W3C home > Mailing lists > Public > public-credentials@w3.org > March 2021

Re: Identity as relational - was: The "self-sovereign" problem (was: The SSI protocols challenge)

From: Steven Rowat <steven_rowat@sunshine.net>
Date: Wed, 24 Mar 2021 08:55:07 -0700
To: Henry Story <henry.story@gmail.com>
Cc: Credentials CG <public-credentials@w3.org>
Message-ID: <2778088b-88b1-54f9-cc7e-736e484bde26@sunshine.net>
On 2021-03-24 1:25 am, Henry Story wrote:
> The point is not that one person ”owns” all ”their” data, but who says what, who is responsible for what they say, and who is entitled to make claims of various sorts. ...[snip...] In SSI this comes to the individual holding his credentials, which will 1) have an individual component (private/public key pair) and 2) a social component with the verifiable claim being a statement by others of some relation of value.

Thank you Henry for that first phrasing.

But I think it might be important that in "2)", you've omitted the fact that a statement BY the "individual holding his credentials" can also be a social component.

I mean: if a person produces a digital work (blog, white paper, science study, piece of music, novel), and a verifiable claim that they are the author of the work, isn't this a "social component" just as much as any "statement by others" that they are the author (or are 18 years old, or have health issue X)?

Steven Rowat

> Henry [1] Except for the section on WebIDs that instead of using the WebID diagram from https://www.w3.org/2005/Incubator/webid/spec/identity/ uses a 303 redirect hack that is both less elegant and a lot less efficient. The diagram from the spec would reveal the fundamental connection between both which essentially goes back to Frege’s Sense/Reference distinction.
>> Steven Capell Mob: 0410 437854
>>> On 24 Mar 2021, at 12:55 am, sankarshan <sankarshan@dhiway.com> wrote: We use the terminology of self-sovereign identity for describing a concept of giving individuals or organizations control over their digital identity.
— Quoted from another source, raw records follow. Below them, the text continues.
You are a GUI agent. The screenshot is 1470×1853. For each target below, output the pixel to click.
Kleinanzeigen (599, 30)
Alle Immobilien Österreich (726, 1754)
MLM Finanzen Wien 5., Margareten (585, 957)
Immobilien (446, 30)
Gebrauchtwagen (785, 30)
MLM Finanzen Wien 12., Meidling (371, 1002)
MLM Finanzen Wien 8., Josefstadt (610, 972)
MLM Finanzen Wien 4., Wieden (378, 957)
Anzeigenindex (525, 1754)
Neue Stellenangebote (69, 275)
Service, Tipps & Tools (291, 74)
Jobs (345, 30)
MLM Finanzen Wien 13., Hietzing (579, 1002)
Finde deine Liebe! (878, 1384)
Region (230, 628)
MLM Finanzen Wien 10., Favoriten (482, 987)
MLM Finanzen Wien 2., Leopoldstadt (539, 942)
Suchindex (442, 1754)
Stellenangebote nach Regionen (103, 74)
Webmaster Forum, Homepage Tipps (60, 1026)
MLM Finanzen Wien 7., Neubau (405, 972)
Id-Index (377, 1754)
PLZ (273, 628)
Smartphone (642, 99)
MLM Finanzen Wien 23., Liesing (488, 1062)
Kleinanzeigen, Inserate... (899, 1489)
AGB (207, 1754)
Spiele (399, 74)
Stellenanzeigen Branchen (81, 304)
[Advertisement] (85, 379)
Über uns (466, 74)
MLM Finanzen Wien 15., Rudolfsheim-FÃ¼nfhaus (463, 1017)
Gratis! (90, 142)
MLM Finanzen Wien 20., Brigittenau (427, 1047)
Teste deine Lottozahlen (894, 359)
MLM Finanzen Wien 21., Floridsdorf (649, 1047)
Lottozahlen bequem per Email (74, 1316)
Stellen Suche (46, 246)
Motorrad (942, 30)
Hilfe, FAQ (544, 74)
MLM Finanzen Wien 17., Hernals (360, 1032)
The identity resides with the identity subject in question, who is central to its administration. Sovereignty implies that individuals are equal among peers and are not administered by a central authority. This doesn't mean that individuals can suddenly issue themselves a new passport. Instead it means that individuals have control over how their personal data is shared and used. Moreover, individuals can now choose whether they would like to reveal their personal data and also which kind of data they would like to share in the event of a transaction or interaction. Through the use of cryptographic proofs SSI enables verifiability for all involved parties.